This project uses several Arduino components, as well as helium, an engraver, and other materials to form a machine that can print a message onto a thin piece of wood and then send it off flying attached to a helium filled biodegradable balloon. All of the machine’s mechanisms are driven by an Arduino Mega and each mechanism can also be operated individually with toffee switches. This project is not meant for practicality, obviously, but instead functions as a sort of art exhibit. I’m inspired by the idea of tech art and how something so seemingly artificial can act in a way that would stir up feelings.

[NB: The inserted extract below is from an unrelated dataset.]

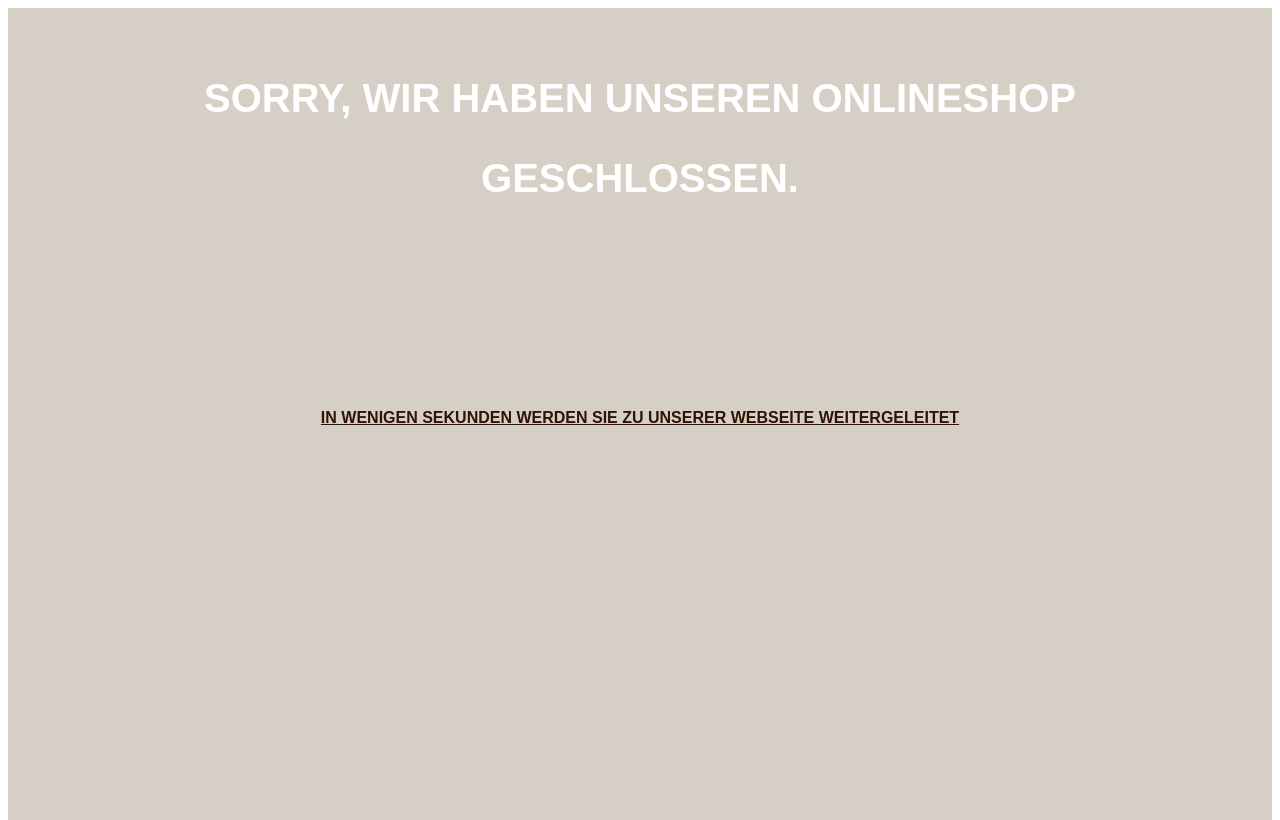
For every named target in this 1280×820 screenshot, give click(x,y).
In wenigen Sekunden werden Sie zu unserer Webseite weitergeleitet (640, 417)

I think this project designer was smart to use the wood for the messages and the biodegradable balloons to give the project a dimension of care for the environment that might appeal to it’s artistic audience. Something I think could have made the project more successful would be to improve the message uploading process. Currently, it is set up so that users must go to a certain website to upload their messages, however, I think the project would be more cohesive and complete if there were a simple message input screen or even an iPad whose sole purpose was message input that travelled with the exhibit to its many display locations. As far as the inspiration for this project, the designer talks about having always liked what went up in the air but also specifically appreciating balloons. This attraction paired with a trip to a cardboard factory with big marvelous machines are what lead to David Colombini to want to create this poetic tech art piece.
This Arduino team has created a smartwatch that functions by reading wrist movements in a “joystick” manner instead of just through regular touch screen features like most smartwatches. WristWhirl functions by relying on a TFT display, infrared proximity sensors, a piezo vibration sensor, and an Arduino Due board to connect all of the pieces. This project inspires me because I have not thought much about the concept that technology like a smartwatch could function touch free. The creators of this project focus instead on the action of pinching fingers to turn sensors on the wrist on and off which I think is so innovative.
In critiquing the project, I wonder if it could be improved by creating more kinds of wrist triggers that could trigger different features. For example, instead of just pinching fingers to communicate to the watch, what if closing/outstretching the hand could communicate another idea to the watch and therefore add to its features? I do feel like it could have been easy to get carried away with this design and turn it into a glove in order to maximize the use of the sensores. But I think the designers were smart in preserving the simplicity and keeping the project a simple wrist watch design. In regards to the inspiration for this project, it seems that the designer was intrigued by the fact that current smartwatches are only functional if both hands are free. With WristWhirl, this design team is changing the norms and innovating in new ways.
This project is a computer game that requires the user to draw black areas on a mousepad and then with their other hand, move the special mouse over the black area so that it can sense the change from white to black and the user evolves within the game. Several components that make up the project include a reflective sensor, a double USB hub, and a micro Arduino. I’m inspired by the way this project is changing my thought process. I am so used to the usual use of a mouse and mousepad that the concept of this game is stretching my thought processes in new ways as I try to wrap my mind around how exactly it works. I admire the fact that the designer took an everyday product like a mouse and changed its functionality to perform a whole new task. If the designer were to improve their designs I think they might want to take into account the fact that the current design seems to require some type of ambidextrousness that most people might not demonstrate. Using the mouse with the lesser dominant hand may cause hardships for users, however, it is possible that it is not as hard to do as the idea sounds to me having never actually played around with the project.
The designer of Scribe was inspired by another project from a different designer that explored the use of the optical camera within the mouse. From this original inspiration, the designer of this game then had the idea to combine their interest in controllers with the inspiration and then came up with the idea for the game. The designer was also very interested in the relationship between digital and print and so they used the designs on the physical mousepad as part of the game. This idea of combining digital and print media inspires me to do the same in my own future designs.